Saleem Rashid, a teenage security expert, has broken past the security of the Ledger Nano S hardware wallet after discovering a vulnerability that was caused by the use of custom architecture by Ledger. According to a post on his website, Saleem Rashid indicated that an attacker can exploit the security loophole to compromise the cryptocurrency wallet device and steal private keys belonging to the user, with the capacity to control the hardware wallet remotely.
How the Hack Works
Saleem Rashid explains in the post that the microcontroller to the wallet uses a nonsecure protocol that can be hacked from the use of the displays and the buttons to input data. Practically, Saleem proved that a hacker can trick the Secure Element (SE) that connects through a proxy to the device and obtain the private keys from the hardware wallet.

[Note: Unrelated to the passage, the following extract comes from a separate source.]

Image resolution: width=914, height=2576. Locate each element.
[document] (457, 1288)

Furthermore, the 15 year-old whizz also demonstrates that resellers of the Ledger Nano S could access the firmware of the microcontroller and compromise its identification capacity by the SE. According to Rashid, attackers are capable of controlling the user interface through the use of malicious code to come up with a zero randomness recovery seed of their choice. In an uploaded video, Rashid proved his point with the word ‘abandon’ to show how hackers with the mnemonic phrase to the wallet could easily access the private keys.
Response From the Ledger Team
Rashid also reported the flaw to Nicolas Bacca (the Ledger CTO) who replied saying that the post by Rashid was nothing but a “massive FUD” aimed at giving the teenager attention. This came after panic started spreading on social platforms such as Reddit, with Saleem getting agitated by the lack of prompt response from the Ledger team.

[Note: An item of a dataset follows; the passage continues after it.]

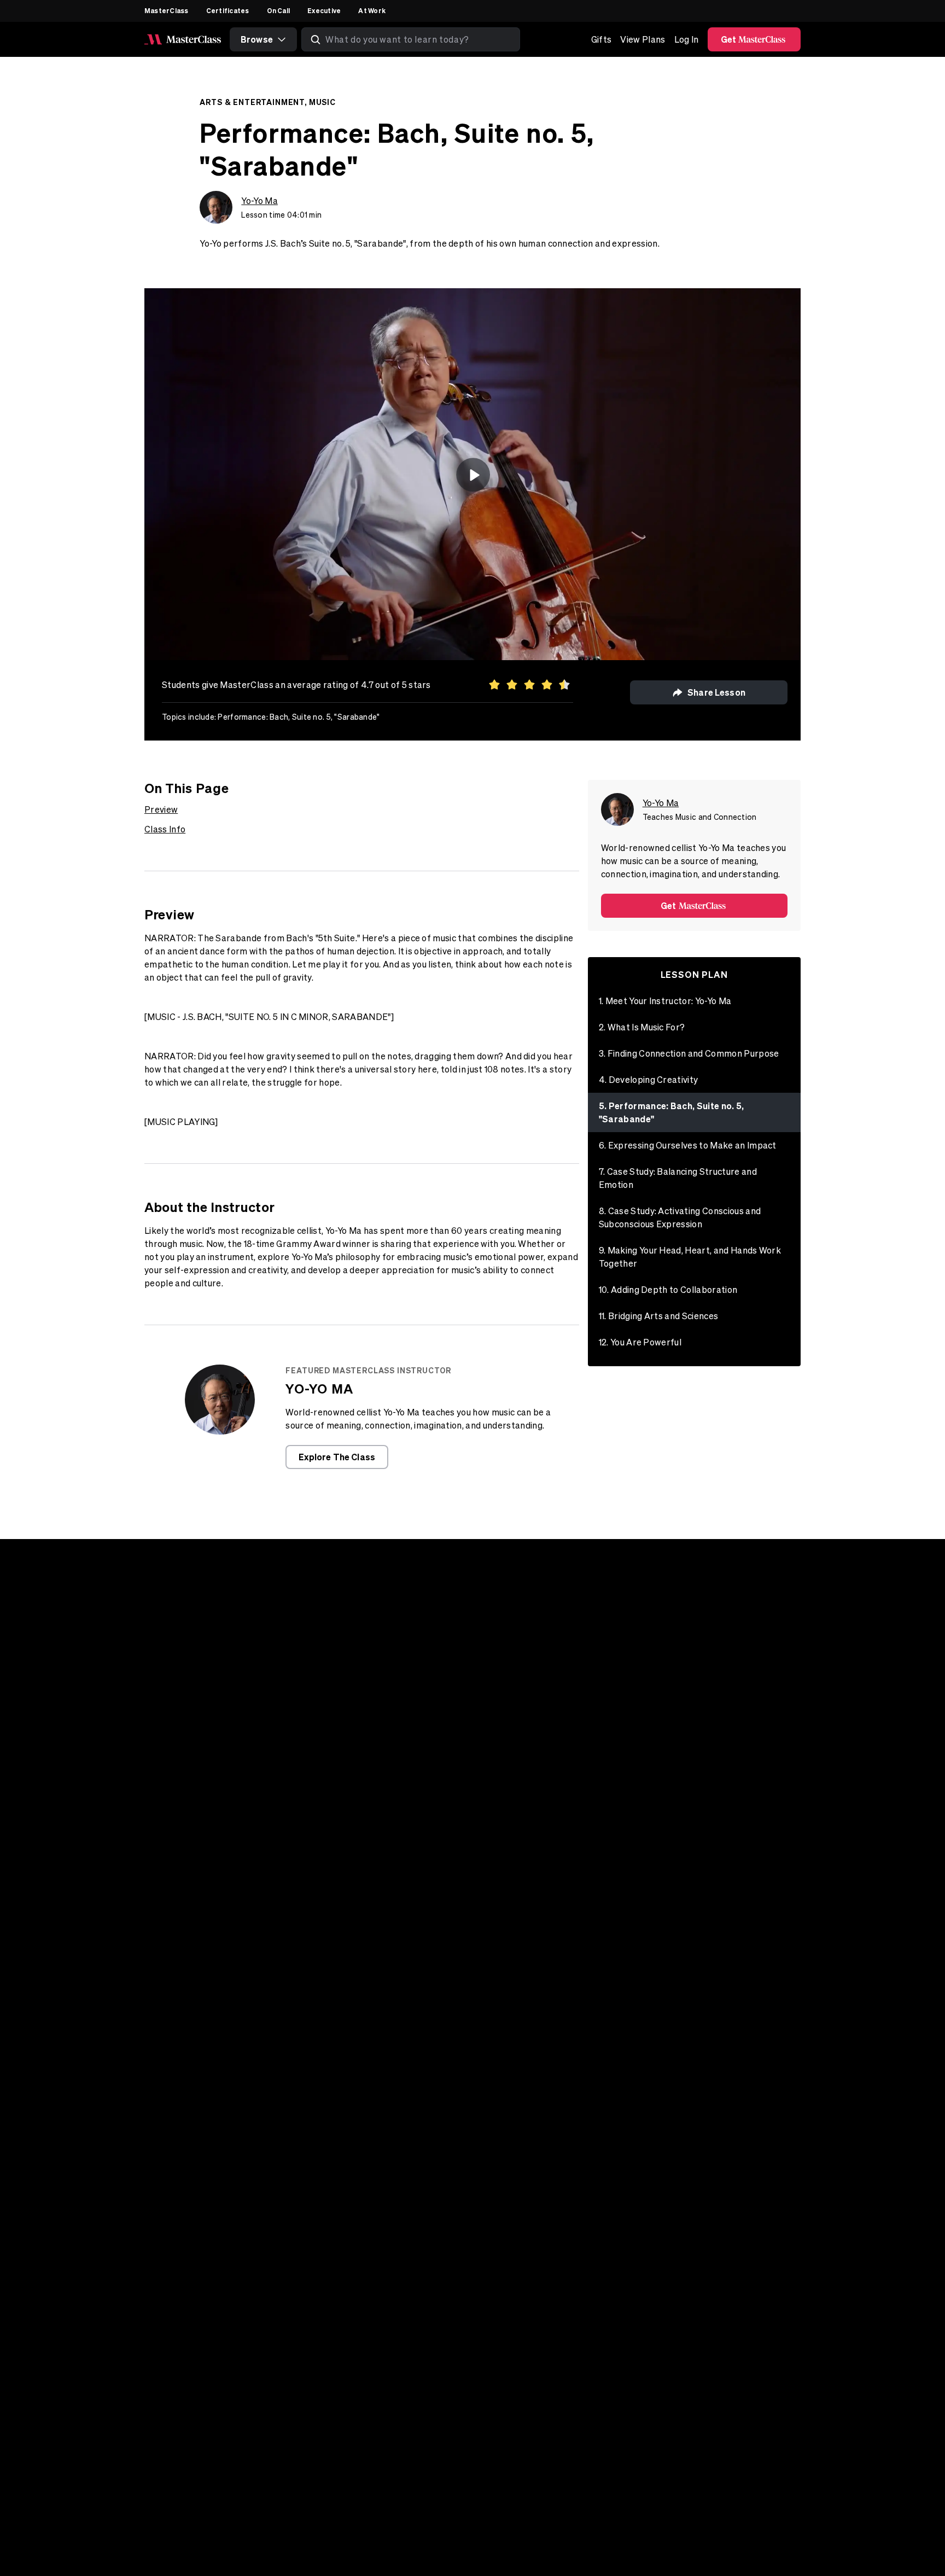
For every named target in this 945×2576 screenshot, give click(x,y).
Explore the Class (337, 1457)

Although Rashid’s report was not taken seriously by the Ledger team, the company came up with a firmware update on March 6th that Rashid criticized. He recommended that the update be posted as a critical or distinguished update to keep hackers from exploiting the vulnerability in future.

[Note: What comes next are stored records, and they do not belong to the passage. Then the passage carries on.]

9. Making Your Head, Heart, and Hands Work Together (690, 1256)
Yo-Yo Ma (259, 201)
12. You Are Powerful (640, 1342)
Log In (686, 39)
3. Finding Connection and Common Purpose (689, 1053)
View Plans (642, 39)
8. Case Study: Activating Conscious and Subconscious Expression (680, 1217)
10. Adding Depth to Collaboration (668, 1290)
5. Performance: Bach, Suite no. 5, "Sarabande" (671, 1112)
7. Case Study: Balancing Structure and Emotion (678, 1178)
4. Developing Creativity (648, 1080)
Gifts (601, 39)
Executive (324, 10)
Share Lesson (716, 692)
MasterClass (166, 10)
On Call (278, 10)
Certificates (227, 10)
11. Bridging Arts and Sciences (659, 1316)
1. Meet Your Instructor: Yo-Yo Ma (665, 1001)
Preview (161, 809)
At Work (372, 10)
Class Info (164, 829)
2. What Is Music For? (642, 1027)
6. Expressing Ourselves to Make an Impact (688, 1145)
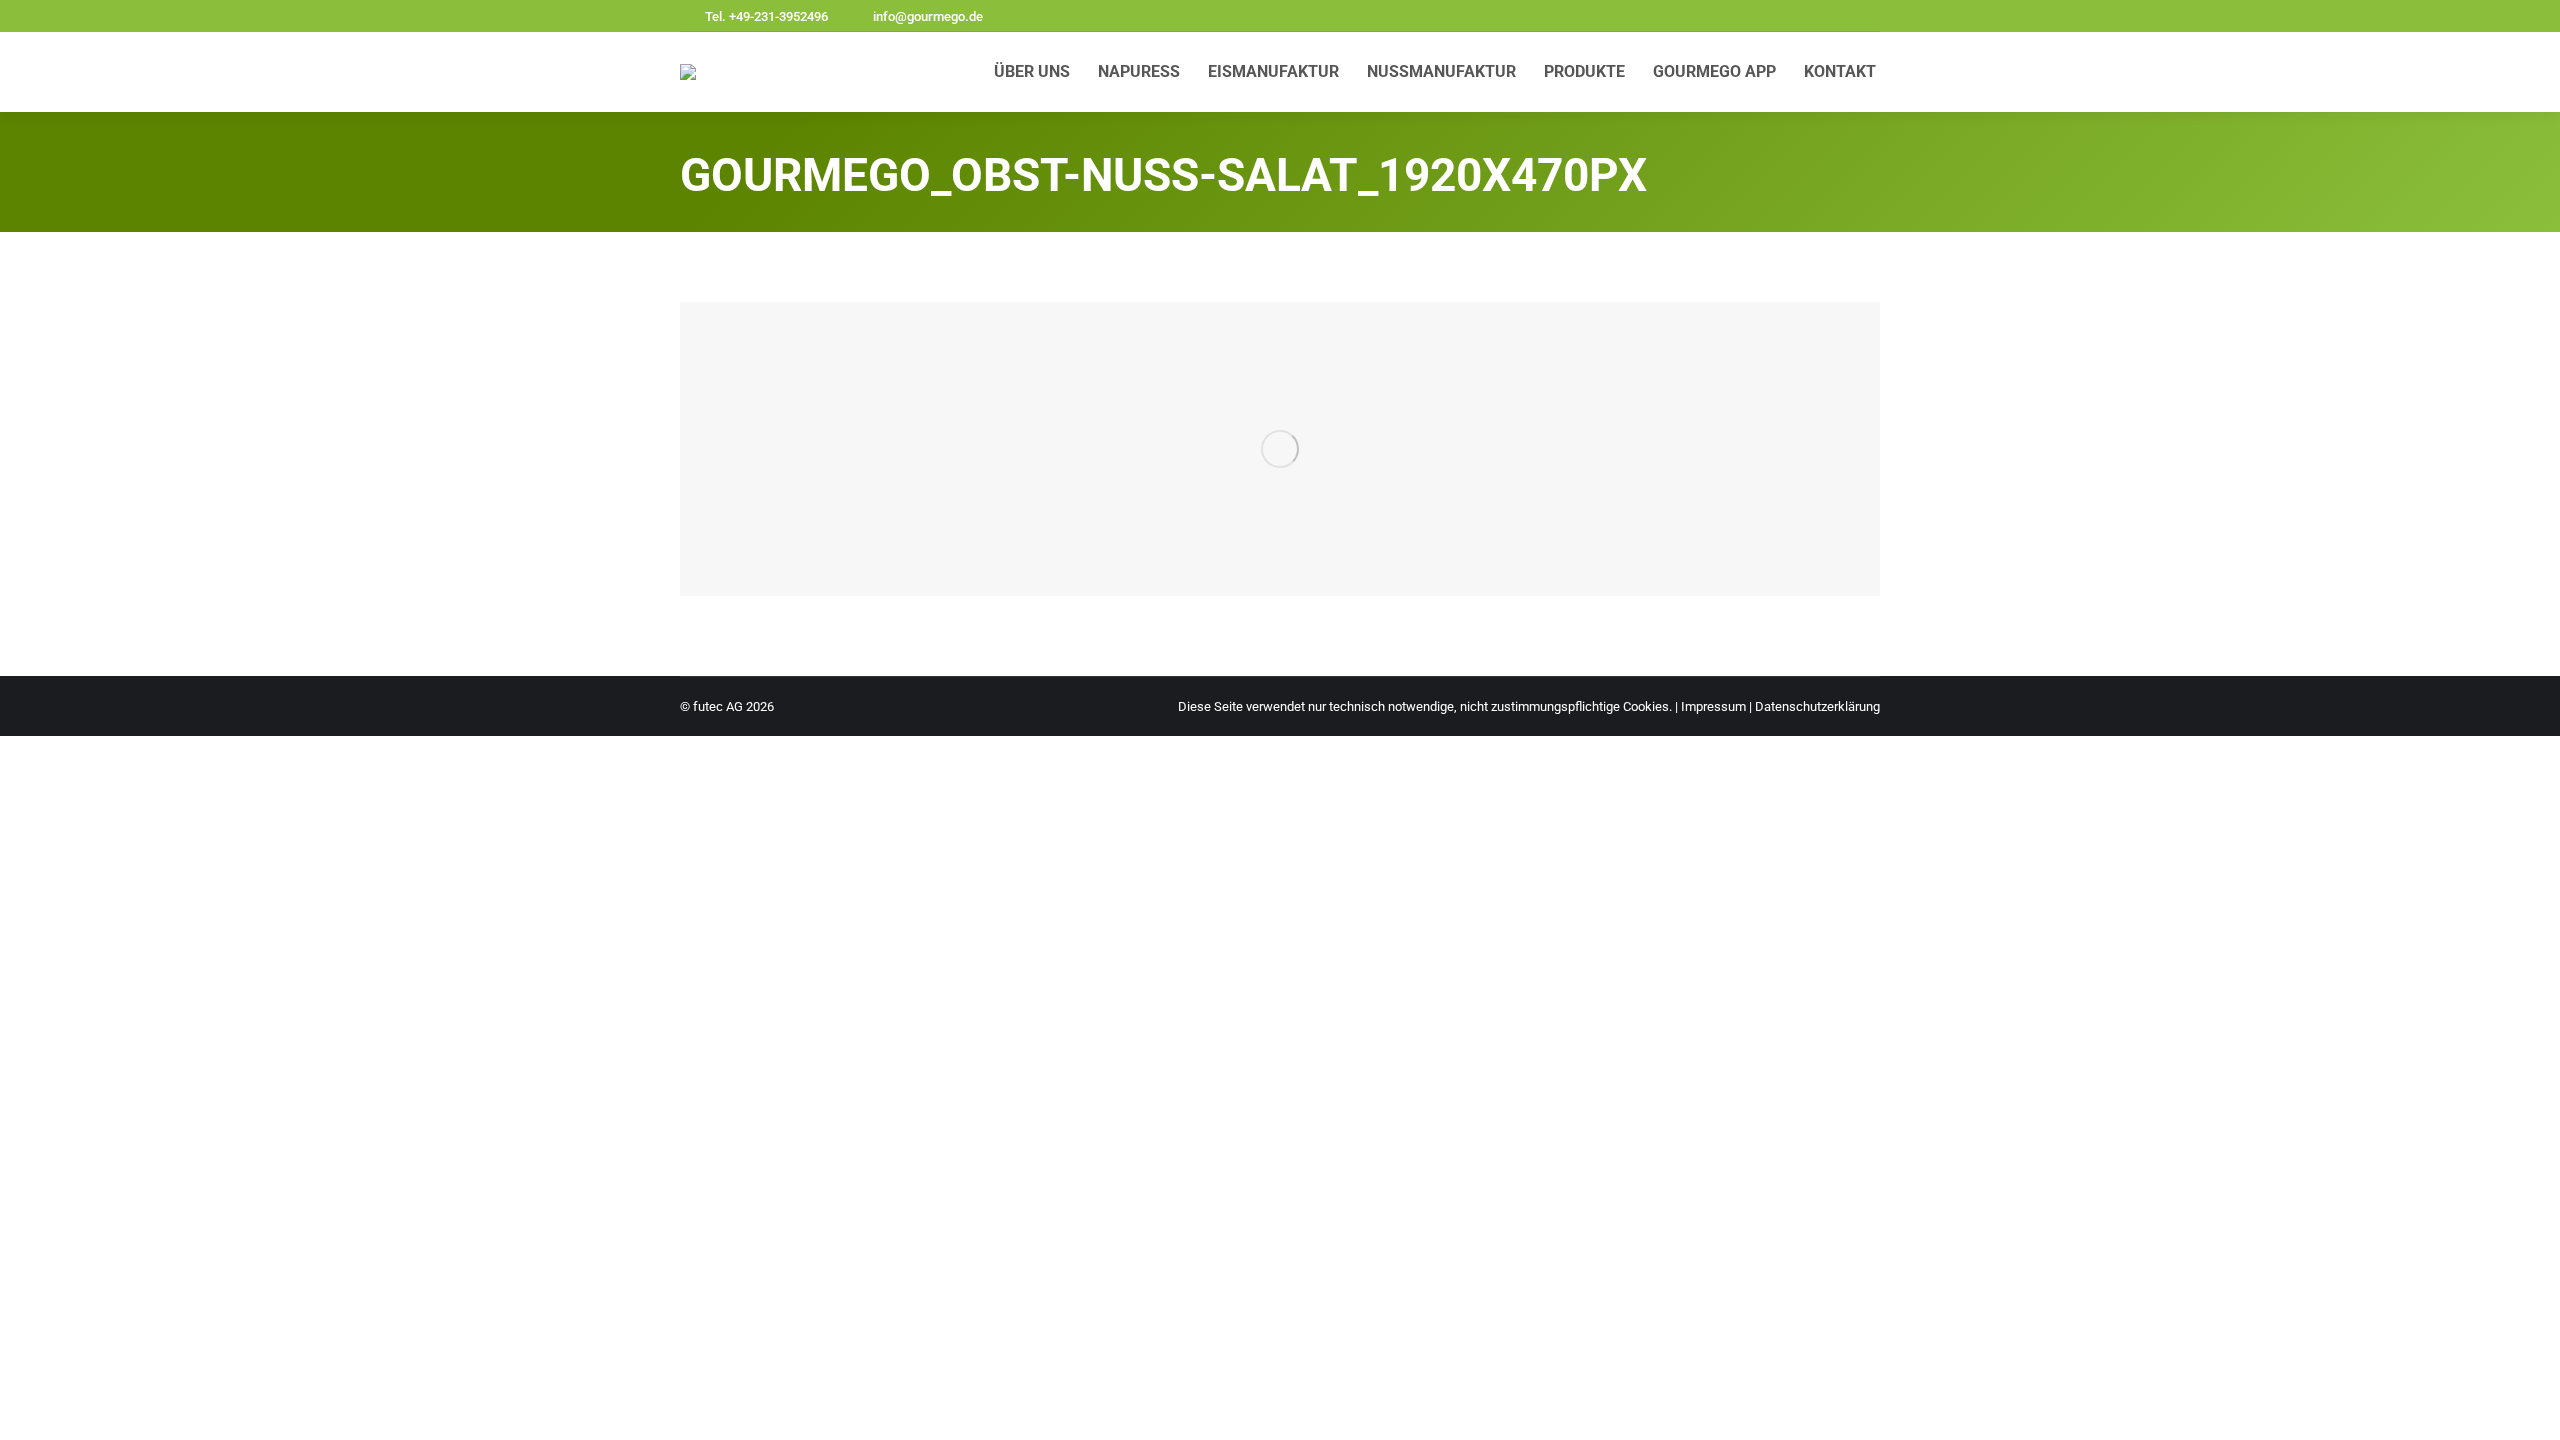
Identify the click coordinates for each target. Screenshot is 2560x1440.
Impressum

Eventually, Ledger managed to release another update on March 20th that served as a solution to the vulnerabilities pointed out in Saleem’s technical report. The hack on the Ledger Nano S is one of two of the endeavors by the 15 year-old, who lives in the UK. He has also managed to uncover problems with the TREZOR.one wallet in the past and the issue was solved. Rashid has managed to capture the attention of the crypto world with his out-of-the-box thinking as indicated by the CEO of Satoshi labs, Marek Palatinus.